WORK REQUEST -> Output all entries verbatim. Skip pictures.

AVAILABLE DATA ->

= Beginning of Section =

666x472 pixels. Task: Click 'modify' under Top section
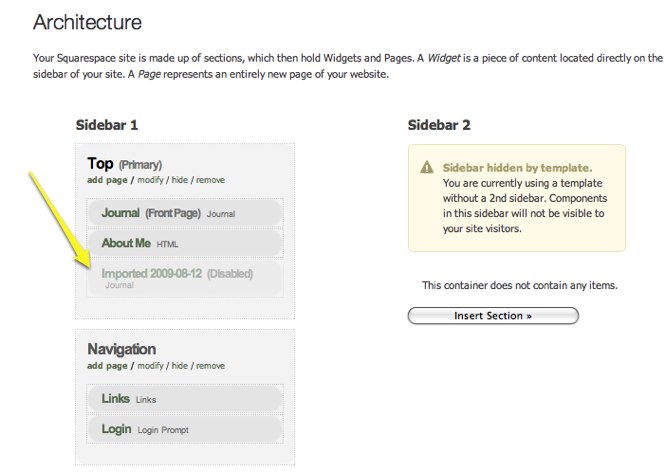[x=150, y=180]
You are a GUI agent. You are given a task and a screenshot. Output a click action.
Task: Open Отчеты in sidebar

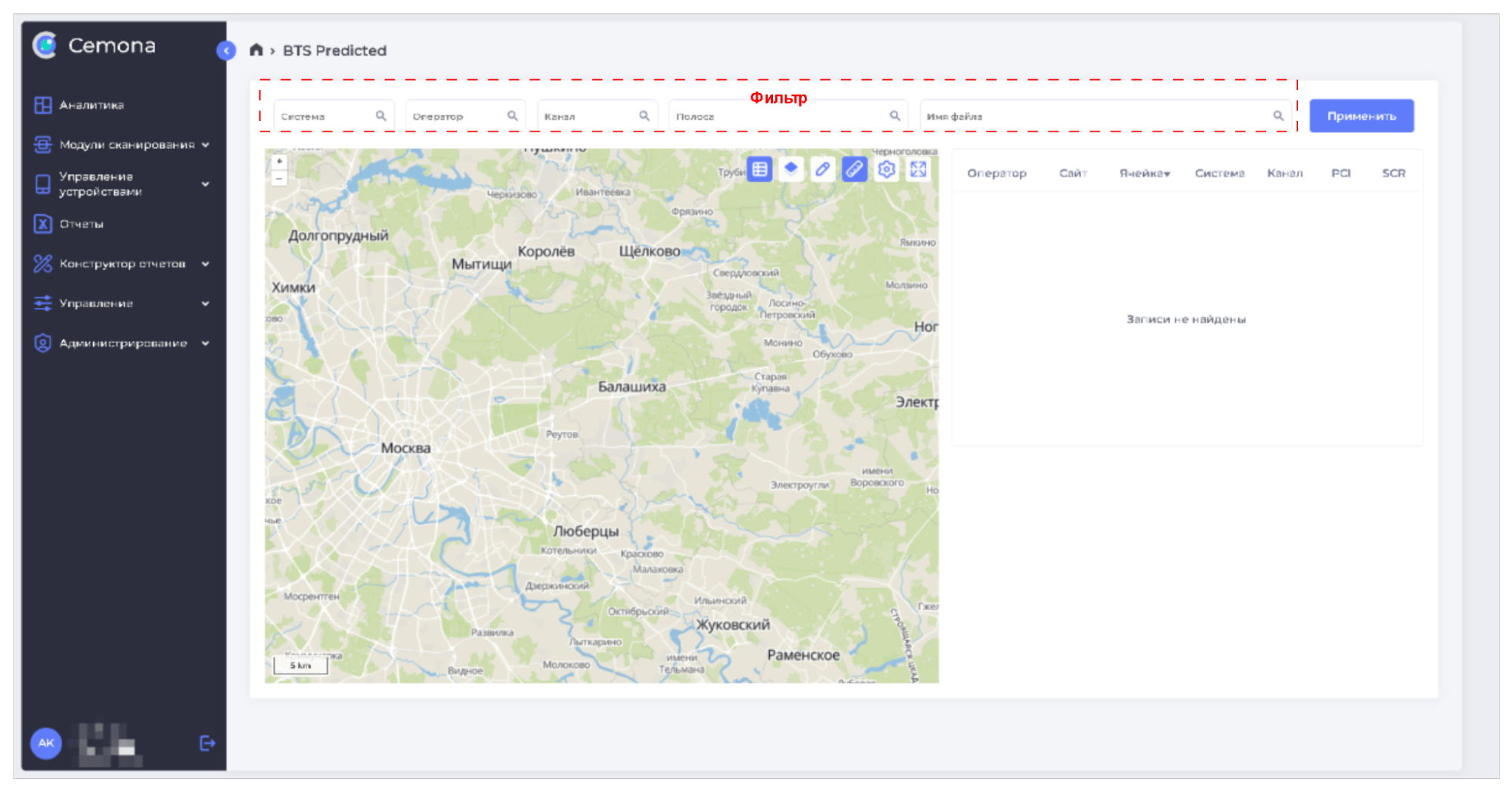81,224
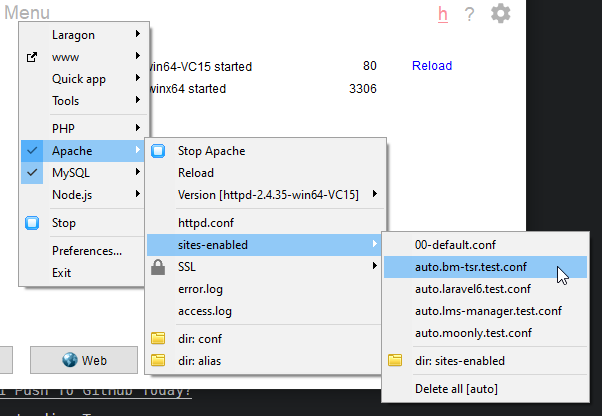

= End of Section =

WRITTEN RESPONSE ->
666x472 pixels. Task: Click 'modify' under Top section
[x=150, y=180]
You are a GUI agent. You are given a task and a screenshot. Output a click action.
Task: Open Отчеты in sidebar

81,224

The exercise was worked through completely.